▸ TASK DATA

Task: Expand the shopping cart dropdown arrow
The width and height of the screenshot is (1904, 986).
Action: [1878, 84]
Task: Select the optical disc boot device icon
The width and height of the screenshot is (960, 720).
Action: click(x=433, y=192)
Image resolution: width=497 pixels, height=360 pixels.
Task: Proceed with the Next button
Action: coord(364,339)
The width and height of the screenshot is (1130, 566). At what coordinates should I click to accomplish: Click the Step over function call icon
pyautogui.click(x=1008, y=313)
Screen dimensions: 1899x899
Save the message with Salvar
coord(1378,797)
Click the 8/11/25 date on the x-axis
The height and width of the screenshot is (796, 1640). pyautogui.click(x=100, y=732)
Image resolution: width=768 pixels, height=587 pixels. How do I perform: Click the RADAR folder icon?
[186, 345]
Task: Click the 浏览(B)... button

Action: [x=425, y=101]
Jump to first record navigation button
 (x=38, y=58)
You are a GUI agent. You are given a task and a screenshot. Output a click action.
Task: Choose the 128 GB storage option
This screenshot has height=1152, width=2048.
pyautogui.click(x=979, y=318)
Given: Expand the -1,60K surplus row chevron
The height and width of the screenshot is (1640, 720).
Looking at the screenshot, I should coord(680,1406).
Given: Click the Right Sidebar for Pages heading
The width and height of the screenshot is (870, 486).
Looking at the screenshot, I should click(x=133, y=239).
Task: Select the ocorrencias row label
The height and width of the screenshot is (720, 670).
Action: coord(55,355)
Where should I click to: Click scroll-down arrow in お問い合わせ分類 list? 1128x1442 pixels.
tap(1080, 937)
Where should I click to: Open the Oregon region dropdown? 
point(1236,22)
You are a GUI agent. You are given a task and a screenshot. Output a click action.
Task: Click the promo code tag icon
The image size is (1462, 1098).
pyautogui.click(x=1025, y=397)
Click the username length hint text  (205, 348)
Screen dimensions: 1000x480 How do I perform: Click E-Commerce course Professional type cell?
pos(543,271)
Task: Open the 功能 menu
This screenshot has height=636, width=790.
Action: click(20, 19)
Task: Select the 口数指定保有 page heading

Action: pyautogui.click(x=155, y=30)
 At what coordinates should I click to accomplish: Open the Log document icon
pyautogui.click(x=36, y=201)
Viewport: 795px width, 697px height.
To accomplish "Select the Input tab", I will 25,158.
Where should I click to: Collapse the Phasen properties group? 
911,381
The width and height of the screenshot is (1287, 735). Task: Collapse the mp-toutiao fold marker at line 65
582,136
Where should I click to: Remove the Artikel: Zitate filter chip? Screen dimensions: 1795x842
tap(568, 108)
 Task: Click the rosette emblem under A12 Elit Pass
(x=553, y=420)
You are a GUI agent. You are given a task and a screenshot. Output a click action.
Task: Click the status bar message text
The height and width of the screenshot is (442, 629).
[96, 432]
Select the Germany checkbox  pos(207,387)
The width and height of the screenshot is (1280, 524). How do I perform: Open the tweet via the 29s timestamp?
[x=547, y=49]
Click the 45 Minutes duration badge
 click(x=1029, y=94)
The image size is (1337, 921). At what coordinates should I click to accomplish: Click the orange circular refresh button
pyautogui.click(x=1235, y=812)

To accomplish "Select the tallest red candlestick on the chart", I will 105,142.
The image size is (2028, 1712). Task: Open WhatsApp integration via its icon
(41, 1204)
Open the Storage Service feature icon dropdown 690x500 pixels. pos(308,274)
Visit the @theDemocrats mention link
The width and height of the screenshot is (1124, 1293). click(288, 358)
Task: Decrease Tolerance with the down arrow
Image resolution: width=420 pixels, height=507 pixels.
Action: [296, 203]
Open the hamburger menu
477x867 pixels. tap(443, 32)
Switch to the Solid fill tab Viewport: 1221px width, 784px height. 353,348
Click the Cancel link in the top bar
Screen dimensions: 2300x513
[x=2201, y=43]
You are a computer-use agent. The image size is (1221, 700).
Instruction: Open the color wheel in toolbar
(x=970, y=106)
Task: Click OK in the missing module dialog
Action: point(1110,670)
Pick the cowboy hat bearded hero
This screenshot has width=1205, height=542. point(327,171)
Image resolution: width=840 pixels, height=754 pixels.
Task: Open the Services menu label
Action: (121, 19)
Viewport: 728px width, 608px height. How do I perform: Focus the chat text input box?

▸ PROBLEM TO WORK ON
Your task is to find each line in the entries that contains the string "Viewport" and copy it.

▸ ANSWER BELOW
Viewport: 795px width, 697px height.
Switch to the Solid fill tab Viewport: 1221px width, 784px height. 353,348
Viewport: 728px width, 608px height. How do I perform: Focus the chat text input box?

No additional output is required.